Your Two Bits

By William Perry
BC schools are failing when it comes to sex education.

Ericka, 18, learned about sex all over the place: from music, from gossip on the street and, especially, from watching her peers. "Mostly all my friends became pregnant," she says, a college student and graduate of a BC public school. "My closest friend became pregnant and dropped out. And another one just had her baby."

One place she didn't get much in the way of sex education, she says, was from her teachers. That's because the BC public school students rarely get taught about safe sex, and then almost never before high school, according to teachers and sex education advocates.

This is despite a shockingly high rate of pregnancy and sexually transmitted disease among BC teens. A sampling of 2010 provincial data and 2009 stats: The rates of gonorrhea and chlamydia infections of youth between age 15 and 19 are, respectively, four and six times higher than the nationwide average. And 15 percent of all births in the province in 2008 were to mothers age 19 or younger.

BC falls far below what would be considered the standard. It depends on the school what education gets taught.
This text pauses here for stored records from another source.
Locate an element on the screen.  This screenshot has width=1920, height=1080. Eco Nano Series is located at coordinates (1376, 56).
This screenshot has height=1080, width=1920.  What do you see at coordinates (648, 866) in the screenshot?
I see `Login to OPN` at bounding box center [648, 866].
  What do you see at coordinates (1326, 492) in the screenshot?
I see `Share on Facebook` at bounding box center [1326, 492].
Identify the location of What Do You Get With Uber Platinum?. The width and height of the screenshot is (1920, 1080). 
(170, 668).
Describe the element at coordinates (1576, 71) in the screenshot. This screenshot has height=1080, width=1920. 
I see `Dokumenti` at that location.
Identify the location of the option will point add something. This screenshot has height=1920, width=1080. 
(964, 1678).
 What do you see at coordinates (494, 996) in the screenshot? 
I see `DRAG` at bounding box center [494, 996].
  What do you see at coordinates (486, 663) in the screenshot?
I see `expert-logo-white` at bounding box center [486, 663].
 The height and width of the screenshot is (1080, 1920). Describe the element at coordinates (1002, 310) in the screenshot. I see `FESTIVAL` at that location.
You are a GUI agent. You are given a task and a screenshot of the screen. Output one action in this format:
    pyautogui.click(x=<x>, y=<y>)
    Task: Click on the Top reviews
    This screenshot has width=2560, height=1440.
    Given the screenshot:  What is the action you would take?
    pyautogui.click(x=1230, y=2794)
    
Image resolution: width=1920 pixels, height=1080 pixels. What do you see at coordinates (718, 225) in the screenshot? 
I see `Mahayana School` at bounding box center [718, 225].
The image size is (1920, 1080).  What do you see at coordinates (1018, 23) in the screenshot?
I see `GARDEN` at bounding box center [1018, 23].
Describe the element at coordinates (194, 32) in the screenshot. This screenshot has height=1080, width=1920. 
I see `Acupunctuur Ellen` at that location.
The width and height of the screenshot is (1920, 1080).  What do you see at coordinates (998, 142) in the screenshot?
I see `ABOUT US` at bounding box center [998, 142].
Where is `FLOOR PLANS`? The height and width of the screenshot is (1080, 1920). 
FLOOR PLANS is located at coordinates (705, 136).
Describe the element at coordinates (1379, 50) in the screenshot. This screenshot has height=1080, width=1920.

There's a certain amount required in the curriculum, but it's mostly just anatomy, and it's mostly just in the upper grades.

BC School Districts reject the accusations, saying they "offer a comprehensive sexual education curriculum," and that "to say the curriculum focuses mostly on anatomy would be a vast understatement."

Ericka says her education was hardly comprehensive.

"The only time we got a chance to really talk about it was, like, half a class. We had a gym class and the lady took us to a room and talked to us. But that only happened like two times," she says. Condoms were not demonstrated or distributed. Most of the class focused on "how periods come on, and how you know whether you're pregnant or not, and how the baby was born."

Simply explaining pregnancy does not help youth prevent it; hundreds of children are born to teenage mothers in BC every year, according to the most recent year for which data is available.

When you're 15 and someone is pressuring you into something you may not want to do, knowing what your fallopian tubes are won't help. As a father of daughters, I argue that sex education should be pragmatic and focused on decision-making.

Ericka says that she received no more health education after ninth grade, and doesn't recall any courses in elementary or middle school. And that is where it matters most. Fifteen percent of BC teens lose their virginity before age 13. Many high school students have already had sex when they are first taught how to do it safely; some are already pregnant.

One former teacher in a BC high school told this Columnist that her students had received no sex education when they arrived in her classroom.
"They gave me the health class. They told me that there was no curriculum for it and to just make it up. I have no experience in that field at all, and I asked the kids what they wanted to learn about. And they had so many questions about sexual everything because there was no sex education. So I ended up teaching it for half the year. But I wasn't required to do it," the teacher says. "If they had not had me, they would not have had it at all."

Christina (name changed for this article), a BC teacher who received her doctorate in education, wrote her dissertation on local girls moving from eighth to ninth grade. She says what little is taught depends entirely on a school's teachers and principal.

"I saw so many promising young women not graduate," Christina says. "You have so much hope for these kids, and two to three years later, they're pregnant."

Especially in lower-performing schools, the intense focus on boosting standardized test scores has decreased time spent on health.

It should be mandated. We should be as concerned about the health education of the children of BC as we are about their reading and math scores.

Eighty percent of BC people support publicly-funded comprehensive sexual health information in school. Parents and students said they want more input into sexual health education. And over 75% of adults think youth should have a significant voice in the sex education they receive.